The results of all this consumer debt include soaring credit card debts and personal bankruptcies rebounding quickly, even after the passage of bankruptcy reform legislation.
Naturally, many people with high credit card debts are looking for a way out. Because of the nature of “revolving” credit card debt, which accumulates on a daily basis, many consumers find themselves feeling hopeless, fearing that they will never get their debts down to a manageable level. It’s no wonder there’s now a whole new industry geared to making money while helping people out of their credit card debts.
We’re referring to the home-equity and no-equity debt consolidation loans you now see advertised continuously on TV, radio and in newspapers. And while these types of loans can sometimes be a good decision, don’t sign on the dotted line without considering the negatives as well as the positives.
On the positive side, using a loan secured by your home to pay off your high interest credit cards can make sense when you look at the numbers. First of all, the interest is almost always a lower fixed rate, so in comparison to the interest on your credit card, you save money. Also, because it’s secured by real estate, the interest is often tax-deductible. Finally, your monthly payment is likely to be a lot lower than the combined monthly payments of all the debts you can wipe out. Having pointed all this out it sounds like a no-brainer, right?…..WRONG!
The biggest negative to a home-equity loan is that you are effectively gambling your house that you won’t ever have a problem making the payments. At least with credit card debt, no matter how badly in debt you may be, no matter how unable you are to pay the bills, they can never take your house. So before you commit your home to such a loan, be 100 percent sure you’ll be able to make the payments.
Another huge negative to this type of loan is the danger of getting into credit trouble again. If you take out a home-equity loan, pay off all your credit cards, then run up your credit card debt again, you’ll then have a huge credit card debt AND your obligation to pay off the home-equity loan. So the next big question you have to ask yourself is, have you learned your lesson about credit cards? If the answer is yes and you take out a home-equity loan, you better be sure because, again, you’re betting your home on it.
As for the reduced monthly payment, while that payment may be less, remember that a home-equity mortgage is usually a commitment that can last anywhere between 15 and 30 years. That’s a long time to pay off your credit cards and other consumer debts.
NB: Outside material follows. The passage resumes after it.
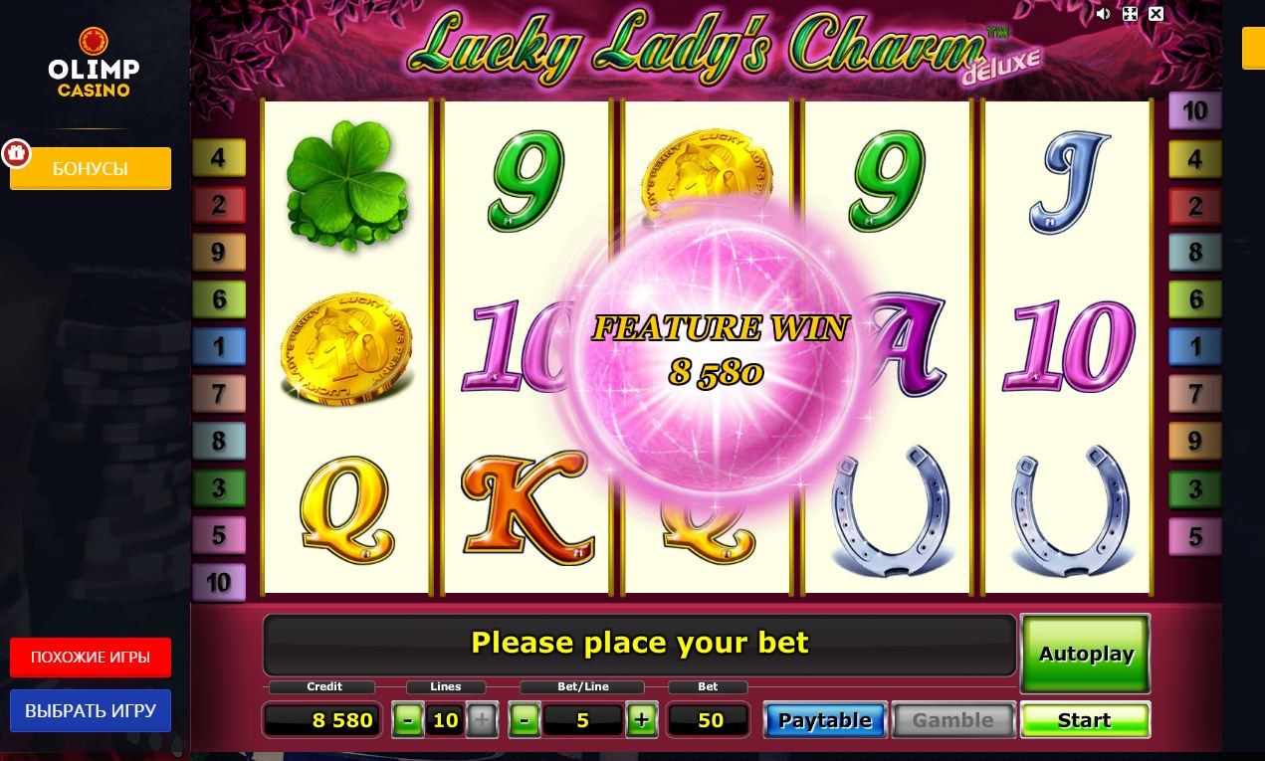1265x761 pixels.
Task: Click the bonus gift icon
Action: pos(15,153)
The last big negative to taking out a home-equity loan is that it strips you of any flexibility you may have should you decide to sell your house. This is especially true if it’s one of the no-equity loans that exceeds the actual value of the home. In order to sell a home, all debts on the house have to be cleared, including first mortgages, second mortgages and home-equity loans, So if you owe more on your house than it’s worth, you have to make up the difference to sell it. And chances are, if you’re in this predicament in the first place, you don’t have that kind of money lying around.